Freiburg haben sie hinter sich gelassen. Aber ihre federleichte Beschwingtheit aus den Anfangstagen bildet immer noch die grüne Wiese, durch welche die Fünf von Tele musikalisch wandern. Während die einen Tele als harmlose kleine Kuschelknäule aus den Kindheitstagen wahrnehmen, dichten andere ihnen große Gesten und musikalische Neuerungen an. Wie das, mag man sich fragen, wenn man die Achtzigerjahre-Produktion von “Wovon Sollen Wir Leben” anhört? Braut sich hier ein Tal der Missinterpretation auf oder kann einfach flockig daherkommende Popmusik heutzutage wirklich noch polarisieren?

Ein Szenario. Zwei Meinungen. Ein Ort. Nummer Eins: Tele find ich toll, die haben so was Ehrliches. Und erst der Hit. Der kommt gleich. Der wird dich umhauen, dich greifen und dir einen Ohrwurm der besonderen Art bescheren. Von ‘Now, Now’ Now’ ist die Rede. Man befindet sich in der Hochburg des guten Indie-Geschmacks. Das ‘Immergut Festival’ tagt und lädt die nunmehr in Berlin ansässige Band Tele zur Audienz. Das passt. Irgendwie. Die Sonne scheint. Das Bier ist kühl und während Person Eins sein dämliches, Freude erfülltes Lächeln nicht mehr aus seinem Gesicht wischen kann, bleibt bei Person Zwei so gar nichts hängen. Leichte Popmusik ohne große Momente schallt einem entgegen. Da vereint sich gefügiger Pop ohne Ecken und Kanten gefällig mit der harmonische Landschaft der anliegenden Seenplatten und verschwindet so schnell aus dem Kopf wie er gekommen ist. Unspektakulär könnte man auch sagen. Und nun die Frage: Wie können solch verwischte wie auch unterschiedliche Meinungen zustande kommen? Taugen Tele wirklich nichts? Oder liefern die Jungs hier wirklich was grundauf Inspirierendes mit großen Momenten ab?
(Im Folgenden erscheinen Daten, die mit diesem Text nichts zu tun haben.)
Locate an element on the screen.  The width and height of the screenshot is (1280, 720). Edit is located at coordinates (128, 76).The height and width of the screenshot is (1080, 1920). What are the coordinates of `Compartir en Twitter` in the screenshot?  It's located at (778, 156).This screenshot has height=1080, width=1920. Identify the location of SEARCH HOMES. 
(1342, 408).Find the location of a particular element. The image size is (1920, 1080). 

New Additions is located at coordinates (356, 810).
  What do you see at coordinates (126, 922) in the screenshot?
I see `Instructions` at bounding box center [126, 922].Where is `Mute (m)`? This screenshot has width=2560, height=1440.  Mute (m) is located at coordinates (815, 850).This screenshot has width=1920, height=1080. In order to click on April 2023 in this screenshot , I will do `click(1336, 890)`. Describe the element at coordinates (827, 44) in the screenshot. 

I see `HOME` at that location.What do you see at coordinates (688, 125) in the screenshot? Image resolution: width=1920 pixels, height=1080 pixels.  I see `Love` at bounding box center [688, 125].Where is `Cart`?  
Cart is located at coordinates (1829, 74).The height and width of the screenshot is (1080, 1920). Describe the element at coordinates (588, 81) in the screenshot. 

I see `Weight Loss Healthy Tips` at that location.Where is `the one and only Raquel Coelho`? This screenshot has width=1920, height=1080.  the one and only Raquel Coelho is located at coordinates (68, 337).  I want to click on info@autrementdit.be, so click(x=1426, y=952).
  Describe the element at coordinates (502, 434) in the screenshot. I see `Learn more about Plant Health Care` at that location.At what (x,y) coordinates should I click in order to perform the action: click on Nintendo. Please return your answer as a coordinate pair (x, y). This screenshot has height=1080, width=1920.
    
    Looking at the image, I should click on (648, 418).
Schon die Sportfreunde Stiller haben diesen Spagat vorgemacht. Auch wenn diese hier musikalische überhaupt nicht in den Kontext passen, so bieten die drei bayerischen Buben aber eine Basis. Auch ihre Musik wird als gefällig vielleicht sogar als banal abgetan. Und trotz dieser Meinung können so manch andere sehr viel aus ihrer Musik ziehen. Da werden Sätze hin und her geschoben, interpretiert – vielleicht auch analysiert – bis die Texte eine größere Bedeutung zu geschrieben bekommen. In etwa genauso gestaltet es sich bei Tele. “Literatur und Lyrik will, dass es tausend Interpretationsmöglichkeiten gibt.” Soviel gibt Sänger und Songwriter Francesco Wilking zum Protokoll. Und obendrauf noch seinen Standpunkt zur negativen Wahrnehmung gegenüber seiner Musik: “Da kann mich sich nicht gegen wehren. Das sind Vereinnahmungen. Wenn jemand sagt, wir machen Soft-Pop, dann soll er es halt so nennen. Wenn Leute so etwas schreiben, dann gehe ich davon aus, dass sie unsere Musik gar nicht so gerne hören. Dass es aber genug Bands für sie gibt, so dass sie nicht unglücklich sind. Die kommen schon klar, die brauchen uns dann nicht. Es berührt einen natürlich schon, weil man ja gerne was sagen und die Leute erreichen möchte.”

Das mit dem Erreichen klappt aber eigentlich schon ganz gut. Auch wenn die Musik bei einem Selbst nicht das große ‘Aha-Erlebnis’ auslöst, so muss man den Fünfen zugute halten, dass sie eine Harmonie- wie auch Musikverliebtheit zutage legen, die ihresgleichen sucht. Auf ‘Wovon Sollen Wir Leben’ wurde solange gefeilt, bis auch jeder Ton sitz. Und auf Grund der gleichen musikalischen Referenzpunkte schlägt so manch einer eine Brücke zu Phoenix. Auch die feiern den Präfezisions-Pop und hinterlassen beim ersten Hören auch nicht gleich die große Wirkung. Solch eine Art von Musik muss arbeiten. Auch wenn es nur Popmusik ist. Und Tele fühlen sich bestimmt geschmeichelt über solch eine musikalische Brücke.